Background and purpose
Diffuse white matter (WM) injury is prominent in primary‐progressive multiple sclerosis (PP‐MS) pathology and is a potential biomarker of disease progression. Diffusion kurtosis imaging allows the quantification of non‐Gaussian water diffusion, providing metrics with high WM pathological specificity. The aim of this study was to characterize the pathological changes occurring in the normal‐appearing WM of patients with PP‐MS at baseline and at 1‐year follow‐up and to assess their impact on disability and short‐term disease progression.
Methods
A total of 26 patients with PP‐MS and 20 healthy controls were prospectively enrolled. Diffusion kurtosis imaging single‐shot echo‐planar imaging (EPI) was acquired on a 3‐T scanner (Philips Achieva, Best, The Netherlands) (voxel size, 2 × 2 × 2 mm3, 30 directions for each b‐value = 1000, 2000 s/mm2 and one b = 0 s/mm2). A two‐compartment biophysical model of WM tract integrity was used to derive spatial maps of axonal water fraction (AWF), intra‐axonal diffusivity, extra‐axonal axial and radial diffusivities (De,axial, De,radial) and tortuosity from the following WM tracts: corpus callosum (CC), corticospinal tract (CST) and posterior thalamic radiation (PTR).
Results
At baseline, patients with PP‐MS showed a widespread decrease of AWF, tortuosity and De,axial and an increase of De,radial in CC, CST and PTR (P ranging from 0.001 to 0.036).

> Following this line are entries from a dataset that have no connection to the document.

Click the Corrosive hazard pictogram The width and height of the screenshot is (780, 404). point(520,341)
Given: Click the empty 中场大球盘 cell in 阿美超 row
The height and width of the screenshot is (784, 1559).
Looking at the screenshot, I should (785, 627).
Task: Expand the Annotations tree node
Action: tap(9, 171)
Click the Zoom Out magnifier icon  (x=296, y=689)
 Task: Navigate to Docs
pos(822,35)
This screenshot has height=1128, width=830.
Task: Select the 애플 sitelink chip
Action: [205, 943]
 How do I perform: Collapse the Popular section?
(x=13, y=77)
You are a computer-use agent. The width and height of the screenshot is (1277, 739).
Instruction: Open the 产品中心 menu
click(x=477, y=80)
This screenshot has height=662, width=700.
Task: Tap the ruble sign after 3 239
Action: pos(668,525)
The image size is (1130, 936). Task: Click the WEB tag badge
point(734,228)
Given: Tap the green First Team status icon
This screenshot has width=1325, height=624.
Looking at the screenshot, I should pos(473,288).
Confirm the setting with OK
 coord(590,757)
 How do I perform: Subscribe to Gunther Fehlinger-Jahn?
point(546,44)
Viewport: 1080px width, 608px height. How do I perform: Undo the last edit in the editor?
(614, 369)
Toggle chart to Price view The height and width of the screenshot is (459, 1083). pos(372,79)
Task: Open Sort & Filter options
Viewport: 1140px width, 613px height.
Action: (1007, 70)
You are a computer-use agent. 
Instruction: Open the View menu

At 1‐year follow‐up, a significant AWF decrease was detected in the body of CC (P = 0.048), PTR (P = 0.008) and CST (P = 0.044). Baseline AWF values in CST significantly discriminated progressed from non‐progressed patients (P = 0.021; area under the curve, 0.854).
Conclusion
Based on its change over time and its relationship with disease progression, among the analyzed metrics, AWF seems the most sensitive metric of WM tissue damage in PP‐MS and therefore it could be considered as a marker for monitoring disease progression.